17. November
Tania
Es gab zwei Arten des Abnabelungsprozesses: den friedlichen, sich über Jahre hinziehenden, kaum merkbaren. Und den kurzen, schmerzhaften. Ratsch, Pflaster ab. Einmal aufgeheult, durch. Problematisch wurde es dann, dachte Tania, wenn die beiden Parteien, Eltern und Kind, nicht dieselbe Vorstellung davon hatten, und drückte den Anruf ihrer Mutter weg. Es war neun Uhr morgens, konnte sie sie nicht einfach ihr Leben leben lassen, ohne sich weiterhin einzumischen?
»Soll sie sich doch ein Haustier zulegen, wenn sie sich einsam fühlt. Es gibt nichts Besseres als eine flauschige, warme, schnurrende Katze, nicht wahr, meine Süße?«, murmelte sie Tigris ins getigerte Fell und kraulte ihren Bauch, bis das Tier vor Vergnügen alle viere von sich streckte. Durch ihre entzückten Laute hindurch vernahm Tania aber noch etwas anderes: ein verzweifeltes dumpfes Maunzen.
»Hast du deinen Bruder wieder im Vorzimmerschrank eingesperrt, du Schlingel?« Sie drückte der Katze einen letzten Kuss zwischen die Ohren und erhob sich, um Euphrat aus seinem Gefängnis zu befreien. Wahrscheinlich hatte ihre Mitbewohnerin Clémentine den Schrank nicht richtig geschlossen, als sie vor einer Stunde die Wohnung verließ, der neugierige, aber auch ein wenig einfältige Kater war hineingeschlüpft und Tigris hatte die Tür zugeschubst, bevor sie zu ihr ins Zimmer gekommen war, um ihre Streicheleinheiten einzufordern. Es war ein Spiel, das sie wiederholte, wann immer sich ihr die Gelegenheit bot, wahrscheinlich einfach, um zu demonstrieren, wer von den beiden Tieren mehr Macht besaß. Manchmal wünschte sich Tania, sie könnte ihre Gedanken auch einfach in einen Schrank stecken und sie damit in ihre Schranken verweisen, aber als sie die Tür öffnete und den Kater hochhob, er sie mit großen, dankbaren Augen ansah, sah sie Simon vor sich, die Liebe in seinem Blick, und sofort sammelte sich die Wut wieder in ihrem Bauch wie kleine magnetische Splitter, angezogen von etwas, das nicht mehr war.

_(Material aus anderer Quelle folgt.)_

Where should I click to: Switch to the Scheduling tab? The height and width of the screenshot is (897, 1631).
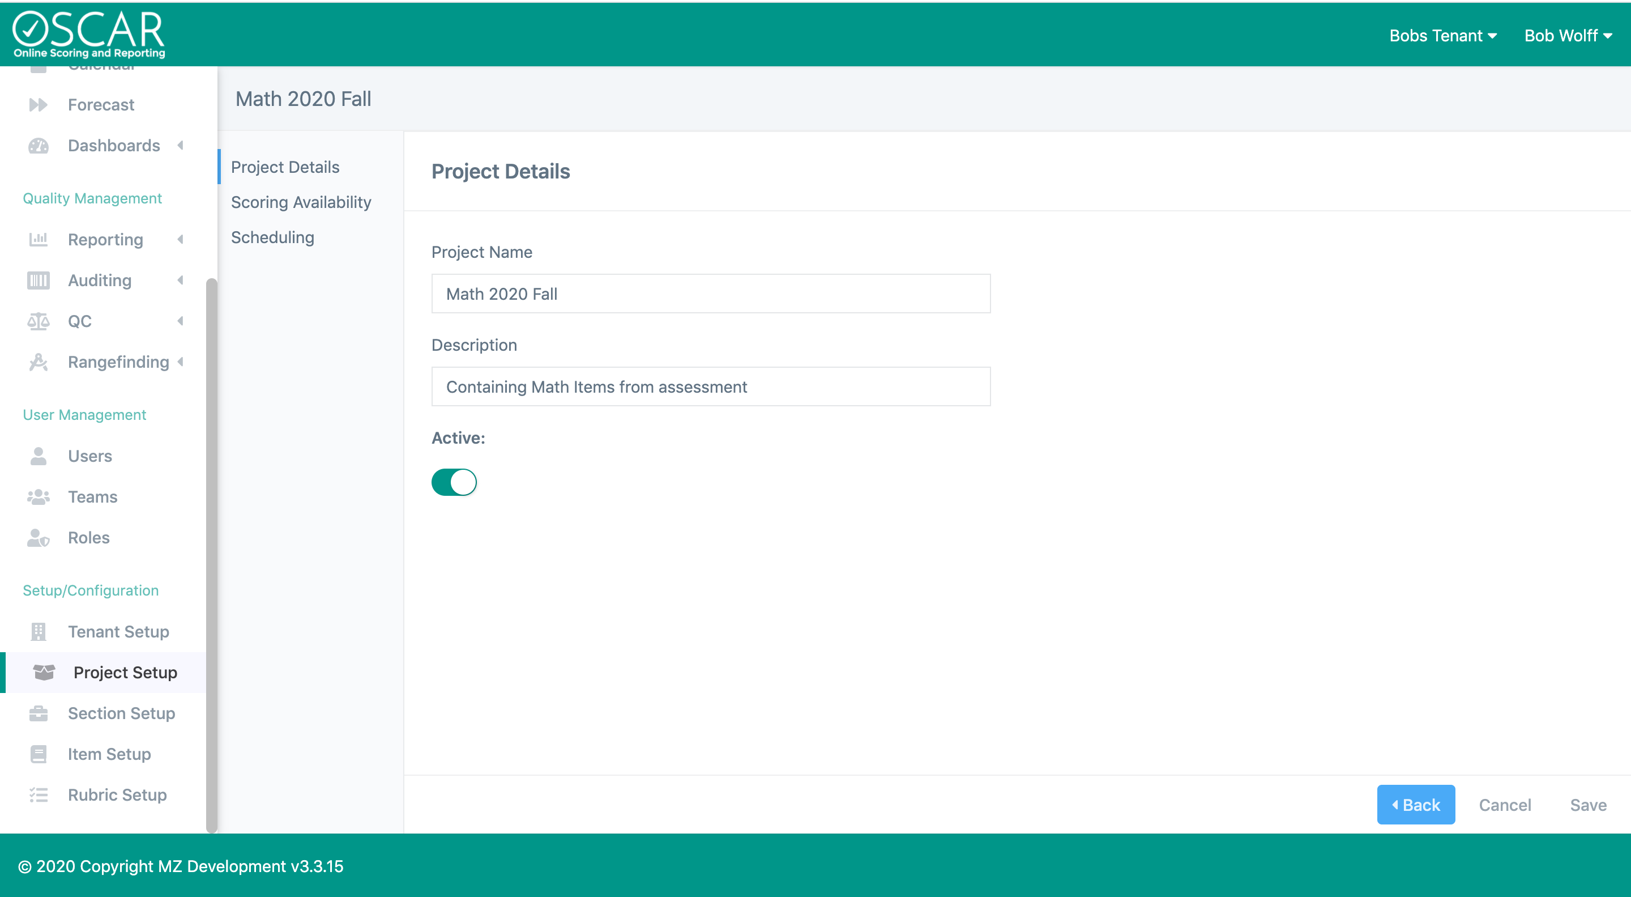pyautogui.click(x=272, y=238)
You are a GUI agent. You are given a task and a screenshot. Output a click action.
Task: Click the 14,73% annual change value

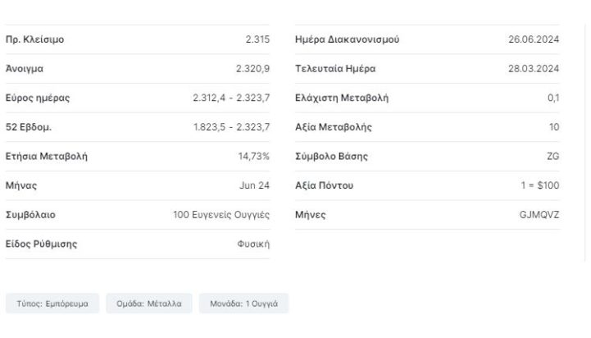pyautogui.click(x=254, y=157)
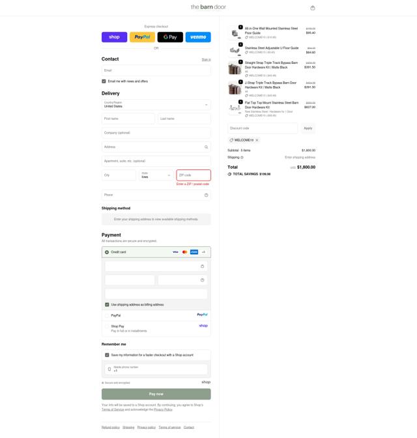Select the Shop Pay payment option

pyautogui.click(x=107, y=327)
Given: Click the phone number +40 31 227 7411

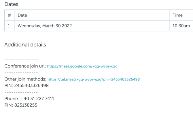Looking at the screenshot, I should (x=37, y=99).
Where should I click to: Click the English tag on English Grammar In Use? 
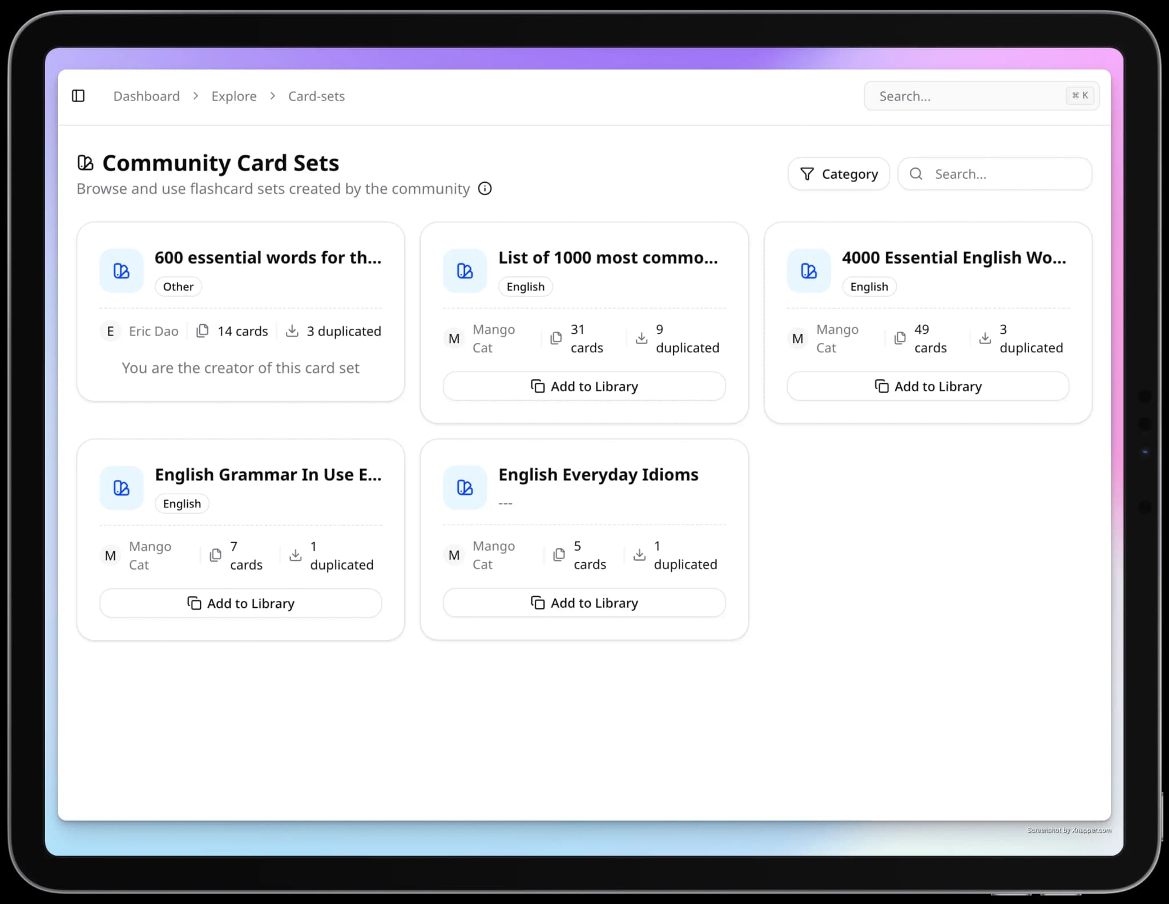pos(182,503)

Zwei weitere verpasste Anrufe in den letzten fünf Stunden.
»Sag mal, ruft dich deine Mutter auch gefühlt jeden Tag an?«, fragte sie ihren Kommilitonen, während sie ihre Unterlagen in die Tasche packte. Sie kannte nicht einmal seinen Namen und er ihren wahrscheinlich auch nicht, so verwirrt, wie er sie anschaute.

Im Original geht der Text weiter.